This concept is often confusing because every trade requires both a buyer and a seller of the given asset. However, depending on whether the order taker is a buyer or seller (whether a transaction occurs at the ask price or the bid price), you can distinguish between long volume from taker seller volume.
Note we unify the unit of return value to USD for each exchange where its contract specification may vary.
Taker: Taker trade refers to an order that is traded before going on the order book. All market order trades are takers. Maker: Maker trade refers to an order that goes on the order book (e.g. a limit order). These orders add volume to the order book, helping to 'make the market'.
A maker who wants to buy an asset is willing to place limit orders in the order book at a lower price, and a maker who wants to sell is willing to place orders at a higher price. The bid price is the highest current price a buyer is willing to pay for an asset. The ask price is the lowest current price a seller is willing to sell a security for. There is always a bid price and an ask price in an actively traded asset which continuously fluctuates.

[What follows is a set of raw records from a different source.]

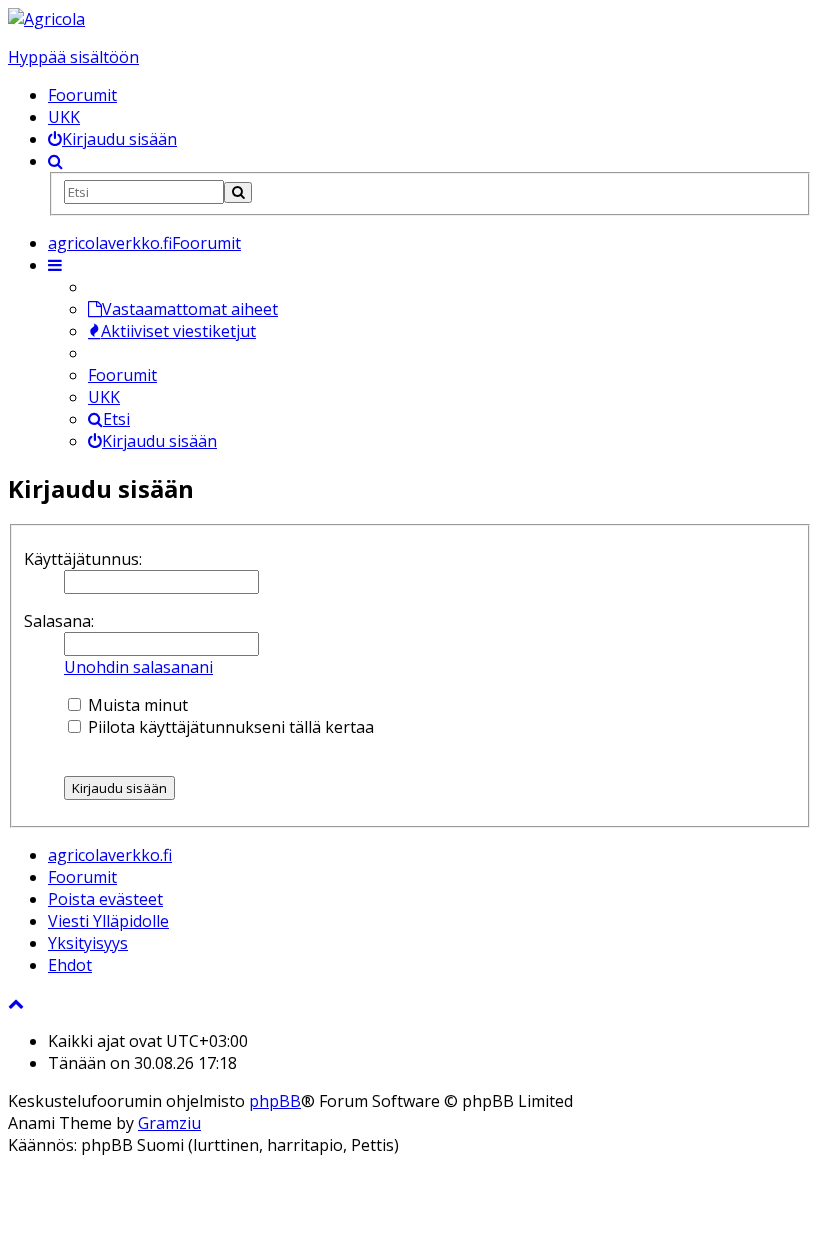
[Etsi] (238, 192)
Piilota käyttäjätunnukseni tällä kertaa (229, 727)
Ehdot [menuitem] (70, 965)
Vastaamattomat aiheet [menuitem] (190, 309)
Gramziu (169, 1123)
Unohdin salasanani (138, 667)
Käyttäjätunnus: (83, 559)
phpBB (275, 1101)
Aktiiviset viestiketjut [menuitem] (178, 331)
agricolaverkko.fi (110, 855)
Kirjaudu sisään (159, 441)
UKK (64, 117)
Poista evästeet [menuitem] (105, 899)
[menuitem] (112, 139)
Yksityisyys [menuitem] (88, 943)
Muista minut (136, 705)
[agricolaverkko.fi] (46, 19)
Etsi (116, 419)
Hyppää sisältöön (73, 57)
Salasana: (59, 621)
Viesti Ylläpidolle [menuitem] (108, 921)
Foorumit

When takers buy at the bid price set by makers, the amount of assets traded between the two contributes to the taker seller volume. This volume is selling volume because it has the potential to move the price down. When takers sell at the ask price, the amount of assets traded contributes to the taker buy volume.This volume pushes up the price.
If the current market has more taker buy volume than taker sell volume, it means there is a tendency to increase the price as more trades occur at the ask price. When the current market has more taker sell volume than taker buy volume, it means there is a tendency to push the price down since there are more traders selling at the bid price.